Sections 7, 8, and 9 of the snort.conf configuration file include directives that incorporate the various rules. These rules are split into separate files as an organizational aide.

Once the configuration file is tuned, it should be checked; this can be done by running Snort with the configuration file and the -T flag.
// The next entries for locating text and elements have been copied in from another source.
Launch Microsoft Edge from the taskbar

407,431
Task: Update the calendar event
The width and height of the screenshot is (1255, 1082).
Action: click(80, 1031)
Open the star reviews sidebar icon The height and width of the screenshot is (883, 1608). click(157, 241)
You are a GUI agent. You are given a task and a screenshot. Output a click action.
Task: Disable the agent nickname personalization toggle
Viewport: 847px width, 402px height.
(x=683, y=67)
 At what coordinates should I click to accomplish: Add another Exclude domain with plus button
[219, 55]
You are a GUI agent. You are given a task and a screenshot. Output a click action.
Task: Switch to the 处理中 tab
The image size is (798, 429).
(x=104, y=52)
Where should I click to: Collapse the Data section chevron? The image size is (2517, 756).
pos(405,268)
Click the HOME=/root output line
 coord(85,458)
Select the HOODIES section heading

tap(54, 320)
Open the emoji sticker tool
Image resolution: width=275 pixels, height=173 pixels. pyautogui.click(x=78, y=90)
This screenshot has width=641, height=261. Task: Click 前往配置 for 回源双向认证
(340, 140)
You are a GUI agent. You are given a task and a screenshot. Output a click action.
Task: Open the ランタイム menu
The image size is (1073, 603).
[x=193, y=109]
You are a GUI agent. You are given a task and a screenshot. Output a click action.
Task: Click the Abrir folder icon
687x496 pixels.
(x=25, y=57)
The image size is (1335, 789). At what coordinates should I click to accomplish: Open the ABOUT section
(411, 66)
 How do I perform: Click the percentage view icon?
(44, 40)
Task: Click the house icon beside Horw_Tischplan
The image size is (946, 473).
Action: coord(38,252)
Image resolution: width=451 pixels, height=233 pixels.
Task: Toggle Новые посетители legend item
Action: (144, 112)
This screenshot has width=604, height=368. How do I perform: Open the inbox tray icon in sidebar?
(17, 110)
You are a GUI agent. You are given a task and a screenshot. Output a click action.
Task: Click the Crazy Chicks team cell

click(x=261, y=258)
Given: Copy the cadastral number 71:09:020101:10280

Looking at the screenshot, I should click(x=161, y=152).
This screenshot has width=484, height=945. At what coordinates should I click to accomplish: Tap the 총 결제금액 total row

[root@scheat ~]# snort -T -c /etc/snort/etc/snort.conf Running in Test mode         --== Initializing Snort ==-- Initializing Output Plugins! Initializing Preprocessors! Initializing Plug-ins! Parsing Rules file "/etc/snort/etc/snort.conf" ... Output Deleted ... Snort successfully validated the configuration! Snort exiting

The output from this test is lengthy and should be checked carefully and any errors corrected. If dynamic libraries are used, Snort reports that they are loaded correctly with lines like

Loading dynamic engine /usr/local/lib/snort_dynamicengine/libsf_engine.so... done Loading all dynamic detection libs from /usr/local/lib/snort_dynamicrules...   Loading dynamic detection library /usr/local/lib/snort_dynamicrules/file-image.so... done   Loading dynamic detection library /usr/local/lib/snort_dynamicrules/malware-cnc.so... done

Depending on the enabled rule set, some warnings may be displayed. For example, if a rule sets a flowbit, but no subsequent rule checks the value, the user receives warnings like

WARNING: flowbits key 'file.xfdl' is set but not ever checked.

Snort and EternalBlue

As an example of the use of Snort, suppose that a Snort sensor has been placed between an attacker (at 10.0.2.2 in this example) and a vulnerable Windows 7 SP1 64-bit system (at 10.0.15.210 in this example). Suppose also that all the rules have been enabled, and that syslog is being used to record the Snort alerts. The attacker uses the Metasploit module exploit/windows/smb/ms17_010_eternalblue to successfully obtain a system shell on the target.

The logs on the Snort sensor contain a log entry of the following form.

Aug  1 22:32:00 scheat snort[4492]: [1:42944:2] OS-WINDOWS Microsoft Windows SMB remote code execution attempt [Classification: Attempted Administrator Privilege Gain] [Priority: 1] {TCP} 10.0.2.2:44207 -> 10.0.15.210:445

This log entry shows the date and time of the entry, along with the hostname of the sensor (scheat) as well as the name and PID of the process that generated the alert (Snort with PID 4492). The log entry continues with the SID and revision for the rule; in this case the alert was caused by the rule with SID 42944, revision 2.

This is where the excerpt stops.